**TASK:**
Every record here needs to be duplicated exactly.

Stored data
········

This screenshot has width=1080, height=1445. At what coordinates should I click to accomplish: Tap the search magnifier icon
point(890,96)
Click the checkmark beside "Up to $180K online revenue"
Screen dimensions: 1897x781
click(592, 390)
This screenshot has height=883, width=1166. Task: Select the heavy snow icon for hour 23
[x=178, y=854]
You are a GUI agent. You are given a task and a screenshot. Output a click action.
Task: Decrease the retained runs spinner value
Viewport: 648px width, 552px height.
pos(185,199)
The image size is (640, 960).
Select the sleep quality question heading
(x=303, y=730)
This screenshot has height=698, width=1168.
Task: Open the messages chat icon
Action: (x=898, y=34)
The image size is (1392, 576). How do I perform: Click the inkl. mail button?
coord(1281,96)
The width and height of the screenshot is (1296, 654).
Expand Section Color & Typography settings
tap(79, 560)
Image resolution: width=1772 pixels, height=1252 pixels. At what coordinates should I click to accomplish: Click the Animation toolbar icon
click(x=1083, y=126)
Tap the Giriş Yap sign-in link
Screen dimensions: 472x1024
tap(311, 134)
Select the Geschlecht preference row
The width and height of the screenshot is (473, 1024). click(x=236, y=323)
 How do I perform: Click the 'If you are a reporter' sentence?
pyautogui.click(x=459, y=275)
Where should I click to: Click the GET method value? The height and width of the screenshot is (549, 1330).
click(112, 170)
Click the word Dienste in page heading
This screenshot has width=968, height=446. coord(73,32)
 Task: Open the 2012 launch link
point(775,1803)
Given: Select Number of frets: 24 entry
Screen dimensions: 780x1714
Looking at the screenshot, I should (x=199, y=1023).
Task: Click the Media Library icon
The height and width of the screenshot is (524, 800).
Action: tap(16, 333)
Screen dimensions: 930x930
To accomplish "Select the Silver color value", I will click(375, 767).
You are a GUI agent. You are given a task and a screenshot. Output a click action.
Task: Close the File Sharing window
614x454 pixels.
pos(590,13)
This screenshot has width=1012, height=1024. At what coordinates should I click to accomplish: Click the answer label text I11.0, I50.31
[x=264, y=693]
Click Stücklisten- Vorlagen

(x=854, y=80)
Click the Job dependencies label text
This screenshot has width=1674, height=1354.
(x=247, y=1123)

········

**ANSWER TO THIS PROBLEM:**
This screenshot has width=1080, height=1445. At what coordinates should I click to accomplish: Tap the search magnifier icon
point(890,96)
Click the checkmark beside "Up to $180K online revenue"
Screen dimensions: 1897x781
click(592, 390)
This screenshot has height=883, width=1166. Task: Select the heavy snow icon for hour 23
[x=178, y=854]
You are a GUI agent. You are given a task and a screenshot. Output a click action.
Task: Decrease the retained runs spinner value
Viewport: 648px width, 552px height.
pos(185,199)
The image size is (640, 960).
Select the sleep quality question heading
(x=303, y=730)
This screenshot has height=698, width=1168.
Task: Open the messages chat icon
Action: (x=898, y=34)
The image size is (1392, 576). How do I perform: Click the inkl. mail button?
coord(1281,96)
The width and height of the screenshot is (1296, 654).
Expand Section Color & Typography settings
tap(79, 560)
Image resolution: width=1772 pixels, height=1252 pixels. At what coordinates should I click to accomplish: Click the Animation toolbar icon
click(x=1083, y=126)
Tap the Giriş Yap sign-in link
Screen dimensions: 472x1024
tap(311, 134)
Select the Geschlecht preference row
The width and height of the screenshot is (473, 1024). click(x=236, y=323)
 How do I perform: Click the 'If you are a reporter' sentence?
pyautogui.click(x=459, y=275)
Where should I click to: Click the GET method value? The height and width of the screenshot is (549, 1330).
click(112, 170)
Click the word Dienste in page heading
This screenshot has width=968, height=446. coord(73,32)
 Task: Open the 2012 launch link
point(775,1803)
Given: Select Number of frets: 24 entry
Screen dimensions: 780x1714
Looking at the screenshot, I should (x=199, y=1023).
Task: Click the Media Library icon
The height and width of the screenshot is (524, 800).
Action: tap(16, 333)
Screen dimensions: 930x930
To accomplish "Select the Silver color value", I will click(375, 767).
You are a GUI agent. You are given a task and a screenshot. Output a click action.
Task: Close the File Sharing window
614x454 pixels.
pos(590,13)
This screenshot has width=1012, height=1024. At what coordinates should I click to accomplish: Click the answer label text I11.0, I50.31
[x=264, y=693]
Click Stücklisten- Vorlagen

(x=854, y=80)
Click the Job dependencies label text
This screenshot has width=1674, height=1354.
(x=247, y=1123)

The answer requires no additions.